Ini bisa menjadi skenario serupa dengan pandemi yang sedang berlangsung, seperti yang dijelaskan oleh banyak artikel Minghui seperti “Percakapan dengan Dewa Wabah” dan “Pertemuan Lain dengan Dewa Wabah

Sejak awal pandemi, banyak orang telah menyaksikan bagaimana Partai Komunis Tiongkok (PKT) menutupi fakta dan menyesatkan publik, mendorong banyak orang untuk menyebut virus corona ini sebagai Virus PKT. Faktanya, sejak PKT mengambil alih kekuasaan pada 1949, rezim telah menyebabkan kematian tidak wajar dari puluhan juta orang yang tidak bersalah, menghancurkan budaya tradisional Tiongkok, dan menindas hak asasi manusia.

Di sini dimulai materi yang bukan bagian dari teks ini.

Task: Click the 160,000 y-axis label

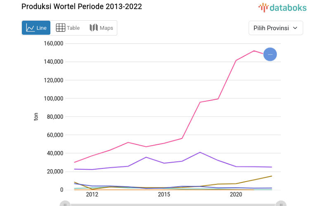Action: tap(52, 43)
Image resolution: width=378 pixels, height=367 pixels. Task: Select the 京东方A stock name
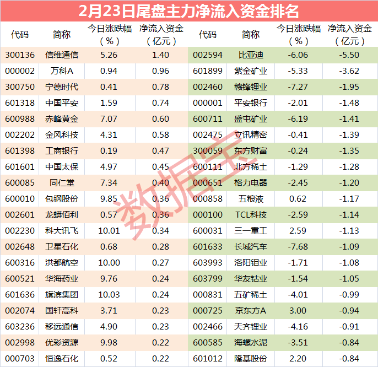[x=251, y=311]
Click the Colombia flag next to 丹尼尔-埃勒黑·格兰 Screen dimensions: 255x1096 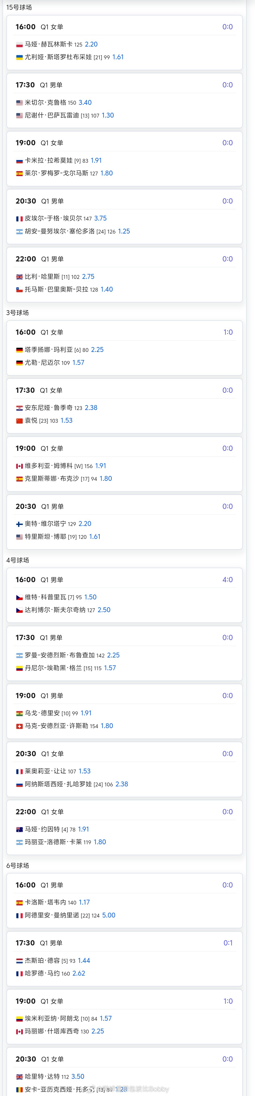tap(19, 668)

Selain itu, PKT membujuk banyak pemerintah asing untuk memperdagangkan prinsip-prinsip mereka demi kepentingan materi jangka pendek, mendorong banyak negara di seluruh dunia ke jalan yang tidak pasti. Saat ini, lebih dari 390 juta orang Tiongkok telah mundur dari organisasi PKT. Ini bisa menjadi petunjuk bagi lebih banyak orang secara global untuk menolak PKT dan kembali ke tradisi untuk masa depan yang lebih baik.